The non-religious are now the country’s largest religious voting bloc
More
American voters than ever say they are not religious, making the
religiously unaffiliated the nation's biggest voting bloc by
faith for the first time in a presidential election year. This
marks a dramatic shift from just eight years ago, when the
non-religious were roundly outnumbered by Catholics, white mainline
Protestants and white evangelical Protestants.
These
numbers come from a
new Pew Research Center survey,
which finds that "religious 'nones,' who have been growing
rapidly as
a share of the U.S. population, now constitute one-fifth of all
registered voters and more than a quarter of Democratic and
Democratic-leaning registered voters." That represents a 50
percent increase in the proportion of non-religious voters
compared with eight years ago, when they made up just 14 percent
of the overall electorate.
"In
2008, religious 'nones' were outnumbered or at parity with white
mainline Protestants and white Catholics," the survey's
lead researcher, Greg Smith, said in an interview. "Today,
'nones' outnumber both of those groups."
The
growth of the non-religious -- about 54 percent of whom are
Democrats or lean Democratic, compared with 23 percent at least
leaning Republican -- could provide a political counterweight
to white evangelical Protestants, a historically powerful voting bloc
for Republicans.
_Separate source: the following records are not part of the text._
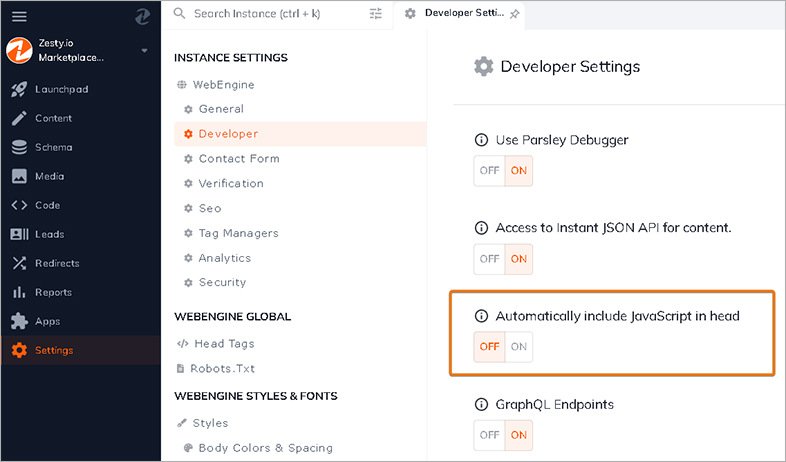Click the search filter sliders icon
Screen dimensions: 786x462
pos(376,14)
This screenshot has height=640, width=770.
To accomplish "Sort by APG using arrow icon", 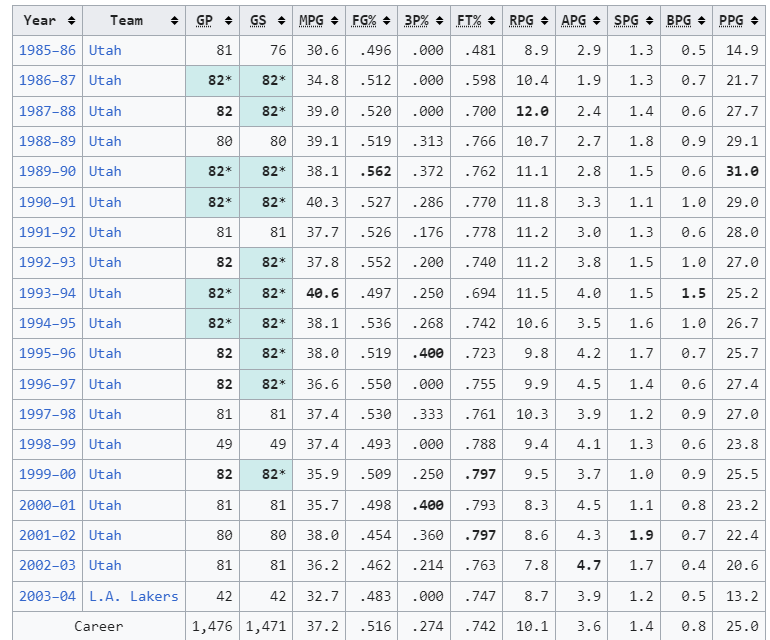I will (x=597, y=21).
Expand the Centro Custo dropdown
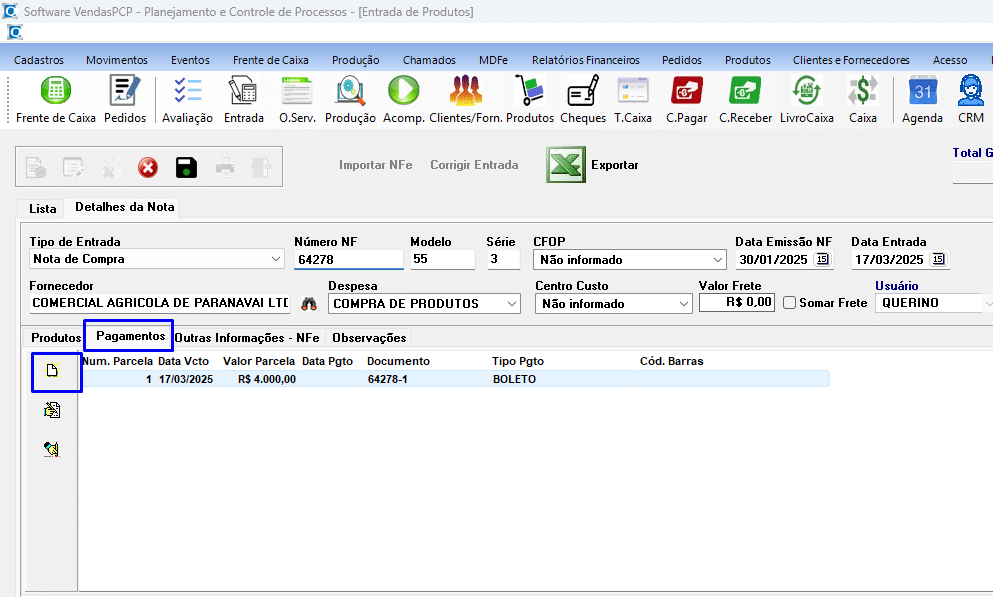993x597 pixels. [x=684, y=304]
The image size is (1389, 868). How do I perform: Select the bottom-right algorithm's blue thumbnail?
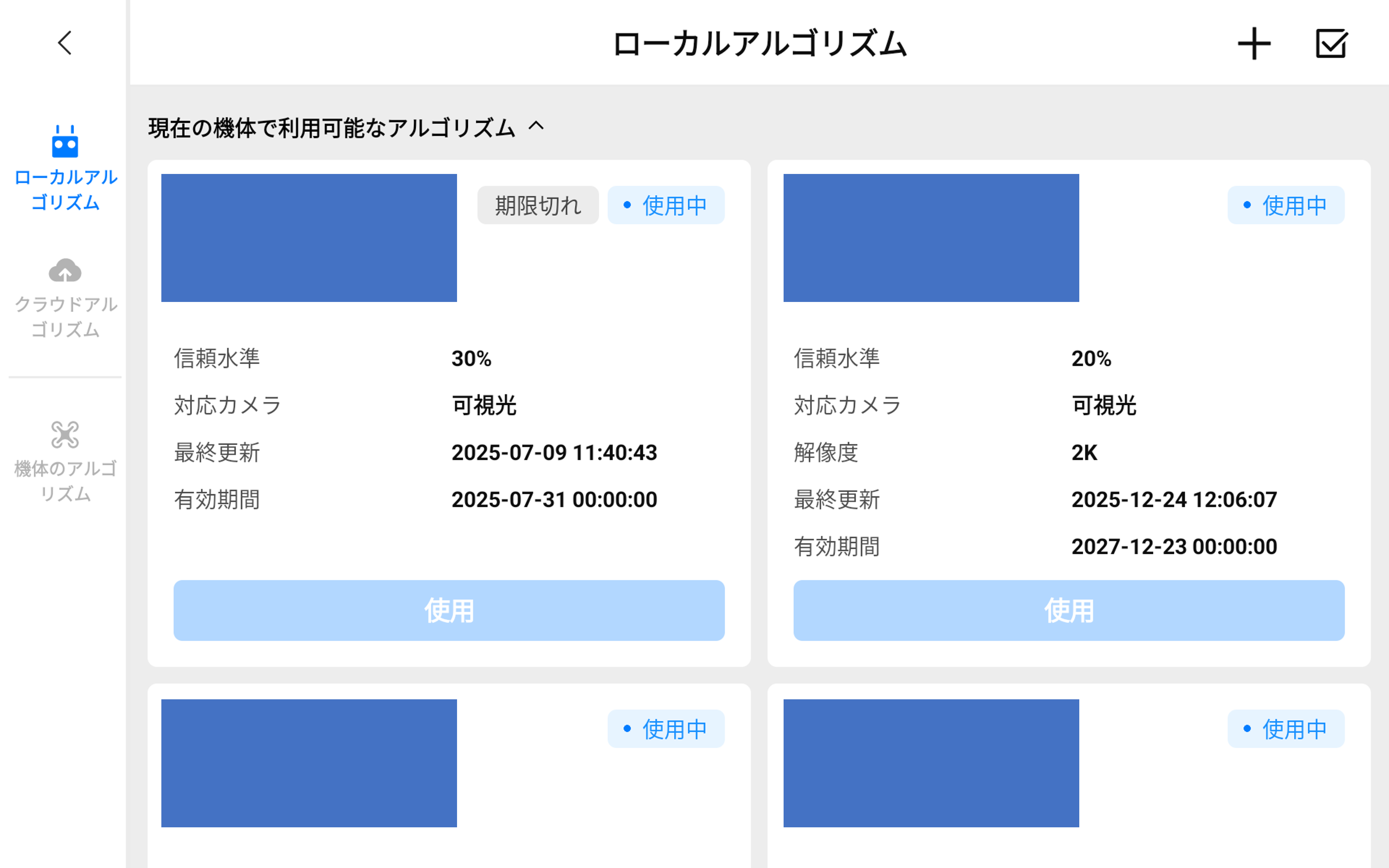931,763
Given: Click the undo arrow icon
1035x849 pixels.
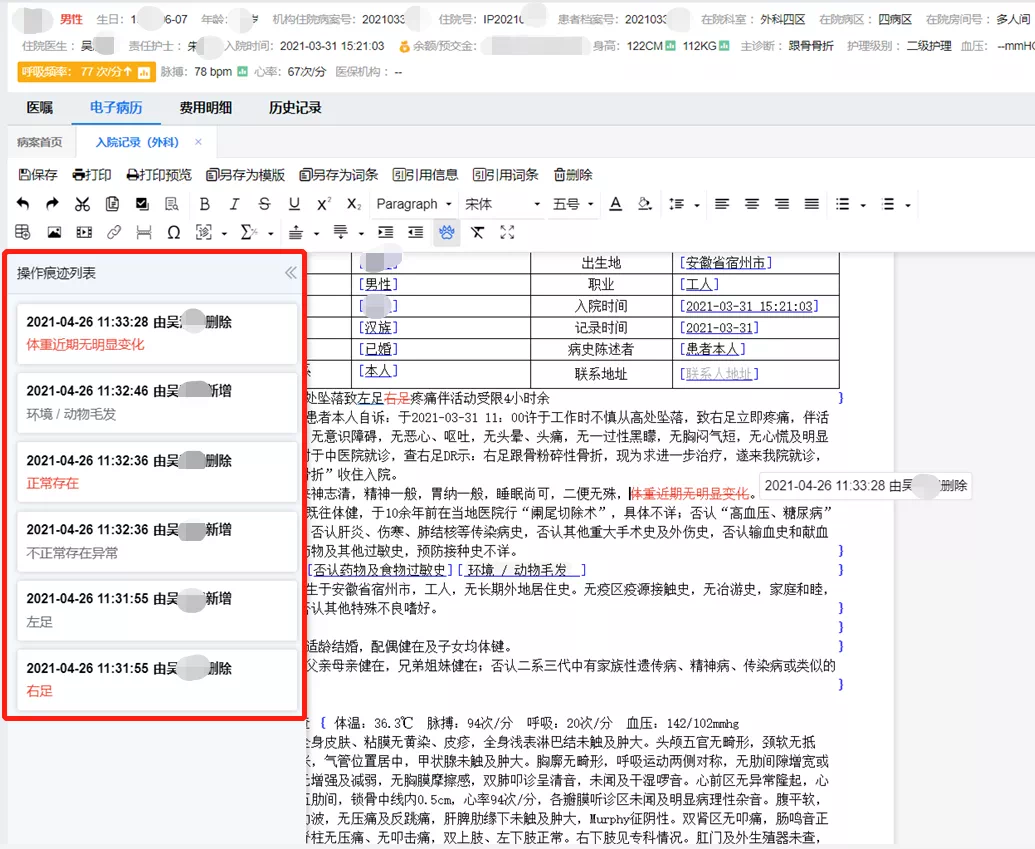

In 2016, 35 percent of Republican voters identify
as white evangelicals, while 28 percent of Democratic voters say
they have no religion at all.
But
while the religiously unaffiliated are making up a larger share of
American voters, that doesn't necessarily mean that that will
translate into actual votes. Exit polls of people who actually
cast votes -- as opposed to preelection polls of registered voters --
have traditionally shown that the unaffiliated underperform at the
ballot box relative to their raw numbers.
For
instance, in the 2012 election, the unaffiliated made up 18 percent
of registered voters in preelection polls but only
12 percent of the people who actually voted,
as measured in post-election exit polls. Some of this difference
may be due to the different ways the two polls ask
religious-affiliation questions, but Pew's researchers say that the
underperformance of the non-religious is a very real phenomenon.
"While
the group is growing rapidly in the general public, its growth has
been much less dramatic in the electorate," Pew's Smith said.
"It could be the 'nones' are not connected, almost by
definition, to religious institutions, which can play an important
role in spurring turnout and interest in politics."